Este 2021 México celebra varios aniversarios importantes, como los 700 años de la fundación de Tenochtitlán, la capital azteca, los 500 de la conquista de Hernán Cortés o los 200 de la independencia del país.

En medio de esas fechas patrias aparece un pasaje oscuro que empaña la historia de la Revolución mexicana: la matanza de 303 personas perpretada por revolucionarios y locales contra la comunidad china asentada en la entonces floreciente ciudad ferroviaria de Torreón, a unas 500 millas al sur de la frontera con Estados Unidos.

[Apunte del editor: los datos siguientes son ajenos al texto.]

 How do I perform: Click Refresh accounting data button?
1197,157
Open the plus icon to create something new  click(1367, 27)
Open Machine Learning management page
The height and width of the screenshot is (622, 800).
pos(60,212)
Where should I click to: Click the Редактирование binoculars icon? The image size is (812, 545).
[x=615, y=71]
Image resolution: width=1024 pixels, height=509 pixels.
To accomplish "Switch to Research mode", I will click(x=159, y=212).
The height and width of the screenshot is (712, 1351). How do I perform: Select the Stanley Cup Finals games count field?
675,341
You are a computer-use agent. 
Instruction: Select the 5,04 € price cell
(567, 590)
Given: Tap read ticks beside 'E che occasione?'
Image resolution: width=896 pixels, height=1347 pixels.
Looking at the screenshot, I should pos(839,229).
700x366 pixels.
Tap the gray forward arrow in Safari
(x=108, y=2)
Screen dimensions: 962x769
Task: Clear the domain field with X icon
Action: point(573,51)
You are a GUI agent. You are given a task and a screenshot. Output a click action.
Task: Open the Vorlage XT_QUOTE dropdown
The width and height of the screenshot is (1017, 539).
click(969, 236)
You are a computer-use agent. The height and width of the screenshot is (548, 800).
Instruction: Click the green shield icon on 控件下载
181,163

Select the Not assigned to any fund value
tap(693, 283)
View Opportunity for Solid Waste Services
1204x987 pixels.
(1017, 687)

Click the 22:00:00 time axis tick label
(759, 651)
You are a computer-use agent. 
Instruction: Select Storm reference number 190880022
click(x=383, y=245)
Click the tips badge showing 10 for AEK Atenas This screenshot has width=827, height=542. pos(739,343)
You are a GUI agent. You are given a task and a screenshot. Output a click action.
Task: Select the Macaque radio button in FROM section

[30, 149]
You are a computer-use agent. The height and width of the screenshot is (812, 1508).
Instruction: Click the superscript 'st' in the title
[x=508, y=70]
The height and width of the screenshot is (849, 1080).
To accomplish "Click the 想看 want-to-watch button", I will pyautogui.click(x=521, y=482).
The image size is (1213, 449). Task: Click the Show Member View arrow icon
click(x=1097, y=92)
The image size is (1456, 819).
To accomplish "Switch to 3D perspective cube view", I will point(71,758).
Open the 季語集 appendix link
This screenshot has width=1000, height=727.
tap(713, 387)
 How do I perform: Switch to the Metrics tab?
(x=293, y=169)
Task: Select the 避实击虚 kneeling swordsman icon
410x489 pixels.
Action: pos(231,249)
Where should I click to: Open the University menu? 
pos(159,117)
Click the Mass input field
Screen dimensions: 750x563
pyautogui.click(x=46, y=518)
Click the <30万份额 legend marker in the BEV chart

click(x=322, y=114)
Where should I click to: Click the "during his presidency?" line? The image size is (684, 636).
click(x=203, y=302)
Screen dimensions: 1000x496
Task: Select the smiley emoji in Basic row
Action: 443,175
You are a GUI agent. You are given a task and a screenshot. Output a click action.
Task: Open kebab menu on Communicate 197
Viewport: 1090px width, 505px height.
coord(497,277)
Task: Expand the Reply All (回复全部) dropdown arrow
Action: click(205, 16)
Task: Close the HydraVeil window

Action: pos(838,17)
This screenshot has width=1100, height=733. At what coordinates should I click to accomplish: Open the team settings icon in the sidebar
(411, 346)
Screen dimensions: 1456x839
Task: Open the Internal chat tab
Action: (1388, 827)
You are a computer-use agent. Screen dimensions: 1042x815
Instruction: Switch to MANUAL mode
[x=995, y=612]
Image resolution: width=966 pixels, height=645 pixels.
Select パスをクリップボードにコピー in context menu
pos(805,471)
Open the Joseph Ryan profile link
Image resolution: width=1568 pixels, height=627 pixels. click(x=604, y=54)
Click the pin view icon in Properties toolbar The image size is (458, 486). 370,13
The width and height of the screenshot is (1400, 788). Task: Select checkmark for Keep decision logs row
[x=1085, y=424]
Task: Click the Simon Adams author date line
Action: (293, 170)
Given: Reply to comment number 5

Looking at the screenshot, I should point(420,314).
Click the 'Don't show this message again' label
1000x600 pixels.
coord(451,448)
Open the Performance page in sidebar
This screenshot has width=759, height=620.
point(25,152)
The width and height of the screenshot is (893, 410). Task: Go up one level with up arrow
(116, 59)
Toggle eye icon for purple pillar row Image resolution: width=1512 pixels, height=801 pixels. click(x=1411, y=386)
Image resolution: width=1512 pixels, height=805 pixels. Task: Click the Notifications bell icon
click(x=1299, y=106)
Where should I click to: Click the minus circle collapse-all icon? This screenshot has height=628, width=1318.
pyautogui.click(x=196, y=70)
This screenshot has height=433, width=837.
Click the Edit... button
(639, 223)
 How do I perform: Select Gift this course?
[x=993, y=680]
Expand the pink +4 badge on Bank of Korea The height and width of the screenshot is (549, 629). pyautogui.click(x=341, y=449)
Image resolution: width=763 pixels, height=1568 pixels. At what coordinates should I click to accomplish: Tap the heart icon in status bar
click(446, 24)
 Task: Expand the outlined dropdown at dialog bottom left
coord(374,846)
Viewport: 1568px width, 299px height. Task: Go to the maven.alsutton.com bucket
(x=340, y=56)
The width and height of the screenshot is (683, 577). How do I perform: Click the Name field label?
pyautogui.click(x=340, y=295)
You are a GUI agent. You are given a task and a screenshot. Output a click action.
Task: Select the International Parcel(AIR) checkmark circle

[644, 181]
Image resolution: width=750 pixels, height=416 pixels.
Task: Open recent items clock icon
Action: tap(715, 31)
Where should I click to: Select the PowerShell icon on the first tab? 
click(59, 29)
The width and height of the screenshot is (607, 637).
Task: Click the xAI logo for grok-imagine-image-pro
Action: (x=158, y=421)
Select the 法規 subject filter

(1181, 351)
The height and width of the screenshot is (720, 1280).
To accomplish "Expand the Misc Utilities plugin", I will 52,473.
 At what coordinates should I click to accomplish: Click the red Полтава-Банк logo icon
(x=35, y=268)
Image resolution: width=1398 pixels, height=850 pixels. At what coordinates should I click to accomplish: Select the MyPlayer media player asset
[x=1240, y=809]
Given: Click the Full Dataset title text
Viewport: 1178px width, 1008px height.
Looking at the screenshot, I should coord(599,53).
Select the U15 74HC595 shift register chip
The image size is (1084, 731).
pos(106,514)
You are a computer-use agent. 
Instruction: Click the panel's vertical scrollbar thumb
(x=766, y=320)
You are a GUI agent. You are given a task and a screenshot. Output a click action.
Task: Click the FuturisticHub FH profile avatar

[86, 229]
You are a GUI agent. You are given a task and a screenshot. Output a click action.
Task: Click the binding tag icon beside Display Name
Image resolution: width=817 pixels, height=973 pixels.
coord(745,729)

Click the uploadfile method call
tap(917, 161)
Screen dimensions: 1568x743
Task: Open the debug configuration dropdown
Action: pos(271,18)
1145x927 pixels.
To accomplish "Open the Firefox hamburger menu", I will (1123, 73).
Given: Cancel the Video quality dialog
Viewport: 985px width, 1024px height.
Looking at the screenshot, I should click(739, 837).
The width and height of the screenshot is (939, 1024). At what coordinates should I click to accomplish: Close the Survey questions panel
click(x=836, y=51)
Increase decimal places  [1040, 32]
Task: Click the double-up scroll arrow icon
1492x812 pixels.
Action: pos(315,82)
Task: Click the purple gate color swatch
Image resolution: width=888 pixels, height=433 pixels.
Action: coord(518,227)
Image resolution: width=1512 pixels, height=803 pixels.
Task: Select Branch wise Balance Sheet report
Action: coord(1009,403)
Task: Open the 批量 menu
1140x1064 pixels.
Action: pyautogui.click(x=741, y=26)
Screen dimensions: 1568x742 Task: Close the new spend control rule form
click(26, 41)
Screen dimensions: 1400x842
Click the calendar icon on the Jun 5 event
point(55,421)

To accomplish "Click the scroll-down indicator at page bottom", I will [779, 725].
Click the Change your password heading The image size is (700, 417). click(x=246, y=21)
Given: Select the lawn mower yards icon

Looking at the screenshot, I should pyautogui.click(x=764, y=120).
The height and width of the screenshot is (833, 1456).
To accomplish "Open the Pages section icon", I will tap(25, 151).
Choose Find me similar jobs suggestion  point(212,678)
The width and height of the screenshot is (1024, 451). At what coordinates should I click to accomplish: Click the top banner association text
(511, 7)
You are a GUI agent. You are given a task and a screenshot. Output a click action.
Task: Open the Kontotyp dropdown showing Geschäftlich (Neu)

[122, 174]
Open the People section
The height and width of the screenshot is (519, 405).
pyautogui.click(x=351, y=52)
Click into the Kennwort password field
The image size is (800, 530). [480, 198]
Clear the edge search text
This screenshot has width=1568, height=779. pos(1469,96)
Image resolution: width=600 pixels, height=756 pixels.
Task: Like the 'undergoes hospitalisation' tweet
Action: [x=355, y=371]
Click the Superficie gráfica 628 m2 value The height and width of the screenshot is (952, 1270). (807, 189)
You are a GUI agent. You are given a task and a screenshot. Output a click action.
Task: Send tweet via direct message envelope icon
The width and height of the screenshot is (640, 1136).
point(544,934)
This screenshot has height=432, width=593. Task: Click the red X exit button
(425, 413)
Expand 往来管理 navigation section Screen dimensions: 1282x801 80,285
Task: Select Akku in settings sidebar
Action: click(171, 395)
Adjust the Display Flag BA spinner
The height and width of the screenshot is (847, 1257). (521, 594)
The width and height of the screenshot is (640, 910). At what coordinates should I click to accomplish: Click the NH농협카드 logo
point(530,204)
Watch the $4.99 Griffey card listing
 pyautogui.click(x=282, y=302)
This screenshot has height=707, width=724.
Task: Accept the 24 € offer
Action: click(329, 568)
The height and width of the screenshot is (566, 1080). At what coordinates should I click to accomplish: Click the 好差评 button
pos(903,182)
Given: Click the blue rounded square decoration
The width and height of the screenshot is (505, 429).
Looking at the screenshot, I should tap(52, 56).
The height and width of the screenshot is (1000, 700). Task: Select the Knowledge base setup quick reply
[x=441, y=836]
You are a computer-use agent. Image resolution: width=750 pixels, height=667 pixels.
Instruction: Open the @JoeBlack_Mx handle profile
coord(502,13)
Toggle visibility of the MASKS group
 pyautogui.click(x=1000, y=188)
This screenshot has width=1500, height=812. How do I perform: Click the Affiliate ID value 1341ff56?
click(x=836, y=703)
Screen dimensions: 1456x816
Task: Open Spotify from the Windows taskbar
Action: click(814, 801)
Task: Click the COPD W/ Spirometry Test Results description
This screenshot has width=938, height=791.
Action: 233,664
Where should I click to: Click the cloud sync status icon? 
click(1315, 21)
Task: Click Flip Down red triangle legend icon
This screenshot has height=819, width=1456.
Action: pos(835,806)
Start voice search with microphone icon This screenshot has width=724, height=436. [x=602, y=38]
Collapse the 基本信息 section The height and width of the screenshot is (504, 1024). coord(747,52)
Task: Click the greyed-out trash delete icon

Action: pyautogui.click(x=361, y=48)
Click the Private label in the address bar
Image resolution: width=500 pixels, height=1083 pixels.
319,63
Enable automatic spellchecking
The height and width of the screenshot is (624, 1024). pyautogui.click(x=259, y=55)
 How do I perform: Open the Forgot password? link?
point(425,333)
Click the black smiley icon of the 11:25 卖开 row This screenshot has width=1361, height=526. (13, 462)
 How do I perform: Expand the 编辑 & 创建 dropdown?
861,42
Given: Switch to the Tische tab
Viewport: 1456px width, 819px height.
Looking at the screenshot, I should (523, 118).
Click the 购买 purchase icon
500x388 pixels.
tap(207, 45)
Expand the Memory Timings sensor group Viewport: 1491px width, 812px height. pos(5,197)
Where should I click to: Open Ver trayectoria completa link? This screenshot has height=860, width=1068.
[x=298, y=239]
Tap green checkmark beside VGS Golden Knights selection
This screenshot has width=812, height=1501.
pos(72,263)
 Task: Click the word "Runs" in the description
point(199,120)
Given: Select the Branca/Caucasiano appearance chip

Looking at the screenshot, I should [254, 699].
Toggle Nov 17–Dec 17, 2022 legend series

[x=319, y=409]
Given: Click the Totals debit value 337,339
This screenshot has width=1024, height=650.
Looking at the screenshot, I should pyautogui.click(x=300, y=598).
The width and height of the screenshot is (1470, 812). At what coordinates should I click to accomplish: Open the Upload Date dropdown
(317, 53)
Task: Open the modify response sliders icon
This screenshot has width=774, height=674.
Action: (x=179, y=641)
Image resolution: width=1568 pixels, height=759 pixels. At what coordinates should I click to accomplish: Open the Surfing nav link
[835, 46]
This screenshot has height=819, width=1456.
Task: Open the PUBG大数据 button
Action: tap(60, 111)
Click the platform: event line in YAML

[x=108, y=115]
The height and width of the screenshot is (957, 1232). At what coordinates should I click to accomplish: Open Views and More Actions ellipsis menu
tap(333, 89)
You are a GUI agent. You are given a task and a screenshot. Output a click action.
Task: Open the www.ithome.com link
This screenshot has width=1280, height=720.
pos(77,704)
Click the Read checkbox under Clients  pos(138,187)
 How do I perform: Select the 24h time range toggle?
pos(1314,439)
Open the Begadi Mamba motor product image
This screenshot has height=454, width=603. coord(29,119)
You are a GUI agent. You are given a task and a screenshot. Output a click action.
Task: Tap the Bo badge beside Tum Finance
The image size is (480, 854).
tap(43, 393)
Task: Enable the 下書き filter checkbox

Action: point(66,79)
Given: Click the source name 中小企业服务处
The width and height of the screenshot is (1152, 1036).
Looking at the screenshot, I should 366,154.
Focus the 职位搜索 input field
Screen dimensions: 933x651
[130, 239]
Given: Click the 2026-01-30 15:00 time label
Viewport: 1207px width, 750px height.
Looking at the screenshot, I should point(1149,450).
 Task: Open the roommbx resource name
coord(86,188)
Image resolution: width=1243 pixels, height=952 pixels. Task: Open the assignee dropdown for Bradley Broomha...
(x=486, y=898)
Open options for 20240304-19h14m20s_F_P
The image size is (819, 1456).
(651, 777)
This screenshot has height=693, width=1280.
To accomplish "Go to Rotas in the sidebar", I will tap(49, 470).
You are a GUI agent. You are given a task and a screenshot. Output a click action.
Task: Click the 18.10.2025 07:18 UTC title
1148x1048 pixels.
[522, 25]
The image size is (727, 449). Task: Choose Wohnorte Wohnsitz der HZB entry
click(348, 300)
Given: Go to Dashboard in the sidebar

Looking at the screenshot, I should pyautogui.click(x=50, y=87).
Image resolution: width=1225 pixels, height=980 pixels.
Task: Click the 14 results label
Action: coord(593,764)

Este lunes el presidente mexicano Andrés Manuel López Obrador pidió perdón por primera vez a la comunidad china de Torreón, en el estado fronterizo de Coahuila, por la masacre, que hace 110 años realizaron combatientes de la Revolución Mexicana y habitantes locales contra los chinos de la zona.

En un acto al que asistió el embajador de la República Popular China en México, Zhu Qingdiao, el mandatario dijo que el Estado Mexicano " no permitirá nunca más el racismo, la discriminación y la xenofobia".

Los hechos

Hacia el año 1911 en la ciudad de Torreón algunos abrigaban sentimientos de envidia y xenofobia hacia la comunidad china establecida allí, cuyos integrantes trabajaban duro y prosperaban. De hecho, el año anterior ya habían habido algunos incidentes contra negocios chinos en esa y otra localidad vecina.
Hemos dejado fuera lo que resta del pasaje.